À Karlsruhe, en Allemagne, le centre d’art et des médias, le ZKM, rend hommage à son célèbre dirigeant et pionnier des arts visuels et numériques, Peter Weibel, disparu le 1er mars dernier. Comment ? En dévoilant Renaissance 3.0, la dernière exposition dont l’homme a été le curateur.
Être « le Prado de l’art des médias », telle était l’ambition de Peter Weibel, artiste et ancien directeur du ZKM. « Quand vous allez au Prado, vous y voyez des peintures vieilles de cinq siècles. C’est ce que je veux faire : que les gens puissent voir l’art des médias dans trois cents ou cinq cents ans comme ils regardent la peinture aujourd’hui », déclarait-il en 2020 au journal autrichien Salzburger Nachrichten. S’il paraît difficile d’anticiper l’avenir, l’homme a du moins réussi à faire du centre d’art et des médias de Karlsruhe l’un des cœurs vibrants de la création numérique européenne.

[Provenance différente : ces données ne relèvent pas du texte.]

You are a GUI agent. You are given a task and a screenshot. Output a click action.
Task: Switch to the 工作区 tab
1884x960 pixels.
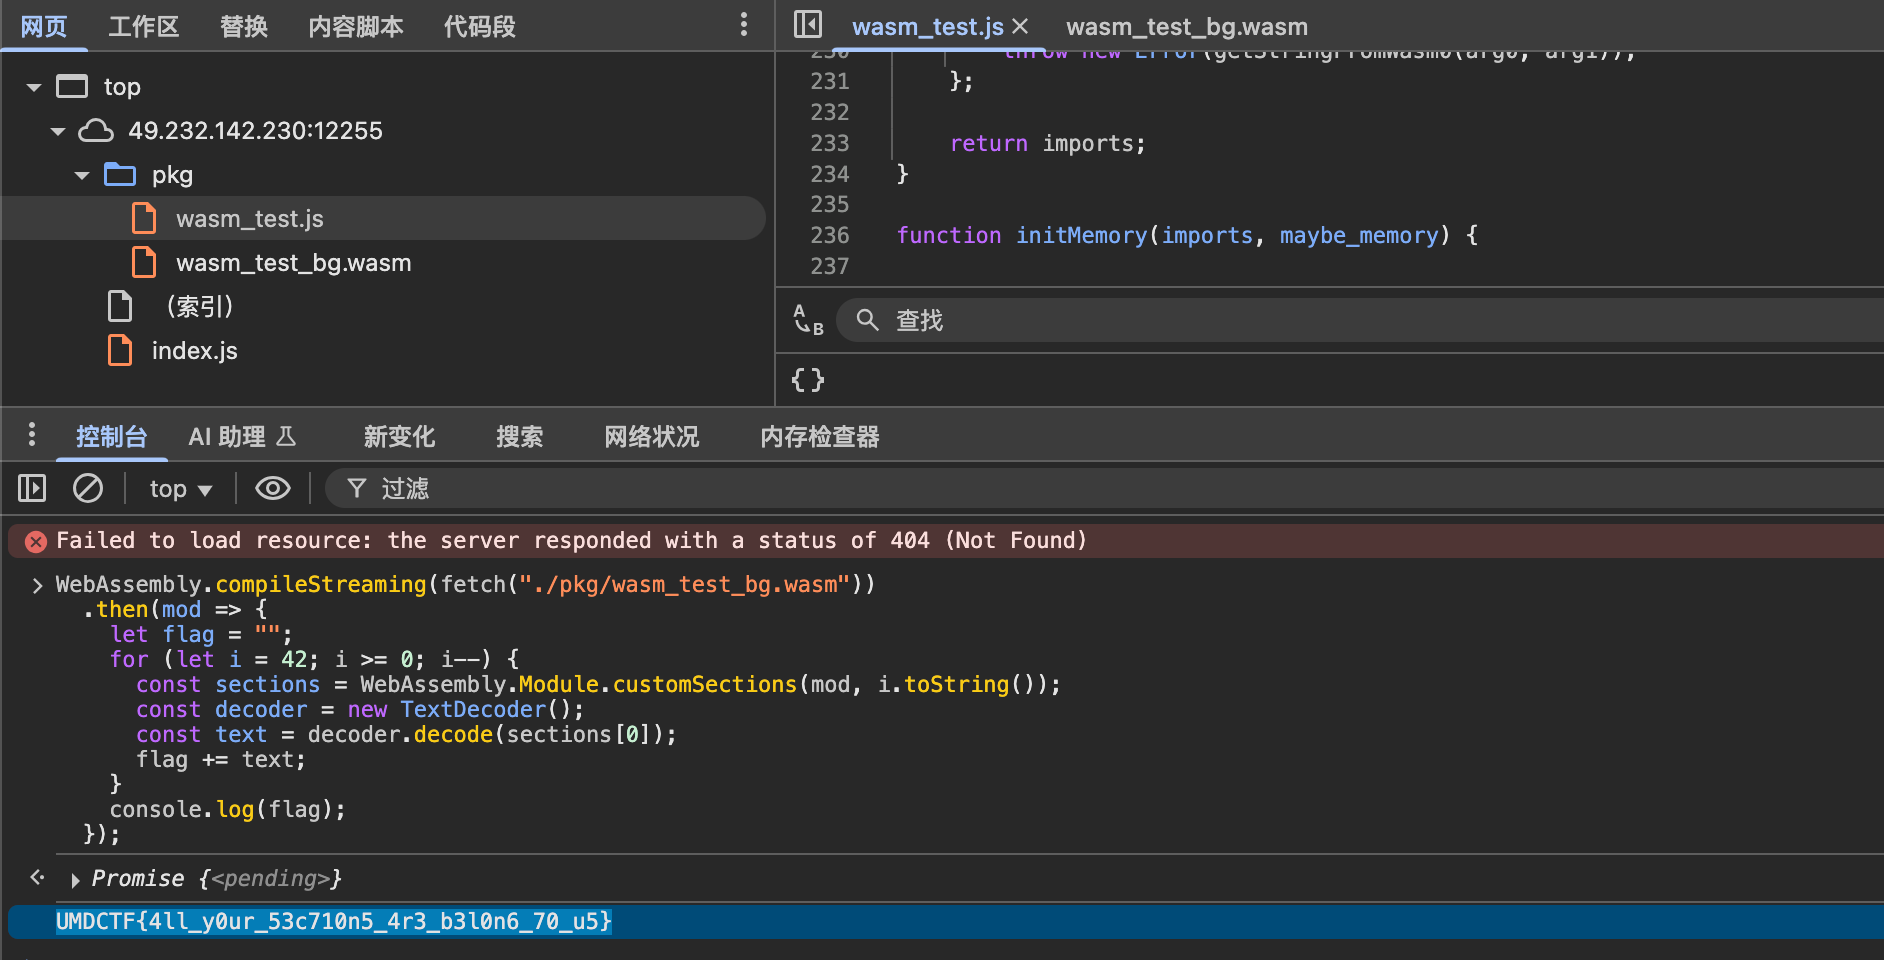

Dernier exemple en date ? Renaissance 3.0, l’ultime exposition conçue par Peter Weibel. Présentée jusqu’au 7 janvier 2024, celle-ci invite 35 artistes à témoigner, chacun à leur manière, de cette nouvelle Renaissance artistique, issue comme la première de l’alliance des sciences et des arts – est-il utile de rappeler que, oui, Léonard de Vinci était lui aussi un grand scientifique ? Ainsi, Renaissance 3.0 rend compte de ce mariage artistique, de la façon dont les avancées technologiques (IA générative, réalités virtuelle et augmentée, impression 3D…) ont été embrasées par la sphère créative ces dernières années.
Un festival défricheur
Parmi les artistes invités, on note notamment la présence de Tomas Saraceno, connu pour son regard de chercheur sur les araignées. Ici, tout se passe grâce à des vibrations électromagnétiques émanant d’une immense toile d’araignée, encourageant les visiteurs à moins observer la toile qu’à la sentir, à l’entendre. Une démarche foncièrement différente de celle proposée par l’artiste et informaticien de formation Holger Förterer : dans Fluidum 2, l’Allemand s’amuse en effet de la présence du visiteur, dont l’ombre sert ici à déformer des nuages fractaux, générés en temps réel par des modèles IA, projetés sur un grand écran et évoquant tour à tour des flammes, des volutes de fumée, voire même des coraux.
Plus loin, c’est à l’artiste Constanza Piña Pardo qu’il est proposé de dévoiler aux visiteurs l’un des tout premiers ordinateurs écologiques : le khipu, un appareil fait de matières organiques, tels que la pierre, la laine, la céramique ou encore le coton, dont les fils servent à stocker différentes données sous la forme de nœuds. Une idée géniale, qui vient rappeler l’essentiel : la nature a décidément déjà tout inventé.
- Renaissance 3.0, jusqu’au 01 juillet 2024, ZKM, Center For Art and Media Karlsruhe, Allemagne.